[Records from a data source]

-=-=-

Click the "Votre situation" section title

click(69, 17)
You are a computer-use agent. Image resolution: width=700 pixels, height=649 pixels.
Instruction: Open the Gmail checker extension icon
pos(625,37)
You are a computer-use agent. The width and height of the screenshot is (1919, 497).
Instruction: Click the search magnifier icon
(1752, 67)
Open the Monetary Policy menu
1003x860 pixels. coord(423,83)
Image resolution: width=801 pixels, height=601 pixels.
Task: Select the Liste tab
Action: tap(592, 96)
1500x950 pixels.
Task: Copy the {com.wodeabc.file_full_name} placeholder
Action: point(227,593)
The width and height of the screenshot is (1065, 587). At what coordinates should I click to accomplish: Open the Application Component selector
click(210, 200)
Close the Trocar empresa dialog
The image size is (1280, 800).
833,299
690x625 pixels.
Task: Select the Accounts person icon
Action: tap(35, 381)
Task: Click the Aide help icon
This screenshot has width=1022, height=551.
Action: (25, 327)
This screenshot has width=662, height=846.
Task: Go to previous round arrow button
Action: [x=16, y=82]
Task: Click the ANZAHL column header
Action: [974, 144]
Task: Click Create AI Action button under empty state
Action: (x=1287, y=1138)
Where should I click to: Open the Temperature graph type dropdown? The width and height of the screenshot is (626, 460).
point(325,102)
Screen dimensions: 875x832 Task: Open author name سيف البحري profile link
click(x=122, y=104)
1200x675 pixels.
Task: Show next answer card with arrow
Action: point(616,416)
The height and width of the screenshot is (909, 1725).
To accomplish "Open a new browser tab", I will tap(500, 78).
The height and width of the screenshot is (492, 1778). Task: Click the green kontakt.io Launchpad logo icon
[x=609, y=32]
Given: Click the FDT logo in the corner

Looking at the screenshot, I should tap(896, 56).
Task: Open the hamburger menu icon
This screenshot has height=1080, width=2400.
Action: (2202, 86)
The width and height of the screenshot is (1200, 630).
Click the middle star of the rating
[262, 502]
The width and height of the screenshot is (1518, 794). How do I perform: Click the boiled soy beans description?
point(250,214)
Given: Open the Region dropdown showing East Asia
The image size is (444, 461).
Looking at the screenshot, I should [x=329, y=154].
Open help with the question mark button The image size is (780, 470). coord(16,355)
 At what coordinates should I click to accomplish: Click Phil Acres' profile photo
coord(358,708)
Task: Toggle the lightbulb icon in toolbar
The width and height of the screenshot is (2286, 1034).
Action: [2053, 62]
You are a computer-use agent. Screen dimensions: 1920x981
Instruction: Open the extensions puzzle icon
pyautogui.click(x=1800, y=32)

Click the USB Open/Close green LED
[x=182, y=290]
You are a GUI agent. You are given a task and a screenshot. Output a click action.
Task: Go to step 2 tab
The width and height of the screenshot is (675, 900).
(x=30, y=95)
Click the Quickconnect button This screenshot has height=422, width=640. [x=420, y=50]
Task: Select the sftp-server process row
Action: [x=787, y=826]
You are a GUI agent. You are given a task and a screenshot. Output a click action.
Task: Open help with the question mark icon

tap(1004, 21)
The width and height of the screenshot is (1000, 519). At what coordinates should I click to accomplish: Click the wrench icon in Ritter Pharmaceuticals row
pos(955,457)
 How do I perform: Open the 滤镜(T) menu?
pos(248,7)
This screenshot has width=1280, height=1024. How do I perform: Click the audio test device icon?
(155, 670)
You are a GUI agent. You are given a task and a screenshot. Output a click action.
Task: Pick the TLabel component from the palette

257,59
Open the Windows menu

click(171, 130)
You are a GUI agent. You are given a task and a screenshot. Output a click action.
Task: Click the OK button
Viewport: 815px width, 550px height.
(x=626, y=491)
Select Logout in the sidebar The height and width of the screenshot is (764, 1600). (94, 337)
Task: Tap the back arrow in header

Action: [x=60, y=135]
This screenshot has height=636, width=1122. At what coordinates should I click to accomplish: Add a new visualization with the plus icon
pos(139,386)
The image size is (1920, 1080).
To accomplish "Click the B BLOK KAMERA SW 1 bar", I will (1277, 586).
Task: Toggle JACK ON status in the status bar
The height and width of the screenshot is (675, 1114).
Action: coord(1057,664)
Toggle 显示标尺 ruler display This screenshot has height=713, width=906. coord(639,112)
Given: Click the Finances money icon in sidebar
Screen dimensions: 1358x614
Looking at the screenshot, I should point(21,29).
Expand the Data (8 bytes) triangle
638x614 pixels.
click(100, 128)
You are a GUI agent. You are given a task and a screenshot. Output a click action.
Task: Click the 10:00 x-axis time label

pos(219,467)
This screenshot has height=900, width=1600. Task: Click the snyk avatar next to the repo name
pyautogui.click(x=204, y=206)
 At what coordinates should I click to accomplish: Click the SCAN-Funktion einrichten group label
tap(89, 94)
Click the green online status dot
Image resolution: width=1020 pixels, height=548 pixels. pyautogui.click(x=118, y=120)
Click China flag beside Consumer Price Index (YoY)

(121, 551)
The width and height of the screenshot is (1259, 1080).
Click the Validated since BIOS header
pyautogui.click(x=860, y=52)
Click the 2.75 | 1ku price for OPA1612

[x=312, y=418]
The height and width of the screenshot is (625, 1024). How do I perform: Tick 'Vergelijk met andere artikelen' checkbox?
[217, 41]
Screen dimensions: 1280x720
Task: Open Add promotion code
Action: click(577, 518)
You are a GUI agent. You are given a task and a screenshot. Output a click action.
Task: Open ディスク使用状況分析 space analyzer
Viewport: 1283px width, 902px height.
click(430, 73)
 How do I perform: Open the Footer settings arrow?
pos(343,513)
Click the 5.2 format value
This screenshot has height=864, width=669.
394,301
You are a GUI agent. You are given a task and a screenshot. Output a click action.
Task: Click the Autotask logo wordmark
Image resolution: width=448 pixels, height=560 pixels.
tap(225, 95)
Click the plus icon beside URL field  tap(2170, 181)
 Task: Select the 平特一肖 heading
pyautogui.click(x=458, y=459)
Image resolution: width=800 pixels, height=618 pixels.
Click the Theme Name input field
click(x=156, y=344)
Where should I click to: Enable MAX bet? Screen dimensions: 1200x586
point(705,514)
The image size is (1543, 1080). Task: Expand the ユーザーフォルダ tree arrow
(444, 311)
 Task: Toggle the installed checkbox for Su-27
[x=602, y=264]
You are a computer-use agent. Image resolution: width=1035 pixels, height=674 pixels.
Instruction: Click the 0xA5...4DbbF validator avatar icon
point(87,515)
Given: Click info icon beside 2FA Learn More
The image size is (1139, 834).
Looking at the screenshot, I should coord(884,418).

-=-=-

Work to be completed:
From the line that has "The height and width of the screenshot is (492, 1778)." through the line that has "Task: Open the hamburger menu icon", copy every line exactly as it appears above, and leave out all others.

Task solution:
The height and width of the screenshot is (492, 1778). Task: Click the green kontakt.io Launchpad logo icon
[x=609, y=32]
Given: Click the FDT logo in the corner

Looking at the screenshot, I should tap(896, 56).
Task: Open the hamburger menu icon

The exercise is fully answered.